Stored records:
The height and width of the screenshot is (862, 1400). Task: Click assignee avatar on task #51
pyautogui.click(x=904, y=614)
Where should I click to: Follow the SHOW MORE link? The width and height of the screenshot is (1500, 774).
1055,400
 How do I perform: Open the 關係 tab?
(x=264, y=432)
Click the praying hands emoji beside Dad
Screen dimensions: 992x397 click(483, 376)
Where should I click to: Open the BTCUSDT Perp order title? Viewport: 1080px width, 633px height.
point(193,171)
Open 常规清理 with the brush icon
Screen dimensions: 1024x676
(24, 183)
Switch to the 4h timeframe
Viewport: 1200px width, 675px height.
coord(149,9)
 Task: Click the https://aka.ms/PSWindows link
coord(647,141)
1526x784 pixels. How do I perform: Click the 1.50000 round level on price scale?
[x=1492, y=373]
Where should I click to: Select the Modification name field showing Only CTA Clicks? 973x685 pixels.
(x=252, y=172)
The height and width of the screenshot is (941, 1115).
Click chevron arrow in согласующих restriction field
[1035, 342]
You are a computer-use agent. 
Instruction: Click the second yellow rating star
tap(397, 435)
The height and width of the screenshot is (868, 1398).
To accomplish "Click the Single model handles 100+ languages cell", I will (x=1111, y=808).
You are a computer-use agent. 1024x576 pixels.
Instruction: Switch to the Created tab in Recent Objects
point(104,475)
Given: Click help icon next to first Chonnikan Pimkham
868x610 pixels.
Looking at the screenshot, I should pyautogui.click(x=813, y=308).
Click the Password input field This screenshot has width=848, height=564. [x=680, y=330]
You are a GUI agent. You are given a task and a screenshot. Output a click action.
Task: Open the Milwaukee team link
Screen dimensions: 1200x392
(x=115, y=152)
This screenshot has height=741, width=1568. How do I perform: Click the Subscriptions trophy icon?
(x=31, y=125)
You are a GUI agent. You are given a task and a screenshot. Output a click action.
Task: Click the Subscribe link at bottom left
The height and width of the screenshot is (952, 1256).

* [Exercise brief]
Beginning with the first line above, could you copy every line exactly, up to and including the one with "Click the Password"?

* [Response area]
The height and width of the screenshot is (862, 1400). Task: Click assignee avatar on task #51
pyautogui.click(x=904, y=614)
Where should I click to: Follow the SHOW MORE link? The width and height of the screenshot is (1500, 774).
1055,400
 How do I perform: Open the 關係 tab?
(x=264, y=432)
Click the praying hands emoji beside Dad
Screen dimensions: 992x397 click(483, 376)
Where should I click to: Open the BTCUSDT Perp order title? Viewport: 1080px width, 633px height.
point(193,171)
Open 常规清理 with the brush icon
Screen dimensions: 1024x676
(24, 183)
Switch to the 4h timeframe
Viewport: 1200px width, 675px height.
coord(149,9)
 Task: Click the https://aka.ms/PSWindows link
coord(647,141)
1526x784 pixels. How do I perform: Click the 1.50000 round level on price scale?
[x=1492, y=373]
Where should I click to: Select the Modification name field showing Only CTA Clicks? 973x685 pixels.
(x=252, y=172)
The height and width of the screenshot is (941, 1115).
Click chevron arrow in согласующих restriction field
[1035, 342]
You are a computer-use agent. 
Instruction: Click the second yellow rating star
tap(397, 435)
The height and width of the screenshot is (868, 1398).
To accomplish "Click the Single model handles 100+ languages cell", I will (x=1111, y=808).
You are a computer-use agent. 1024x576 pixels.
Instruction: Switch to the Created tab in Recent Objects
point(104,475)
Given: Click help icon next to first Chonnikan Pimkham
868x610 pixels.
Looking at the screenshot, I should pyautogui.click(x=813, y=308).
Click the Password input field This screenshot has width=848, height=564. [x=680, y=330]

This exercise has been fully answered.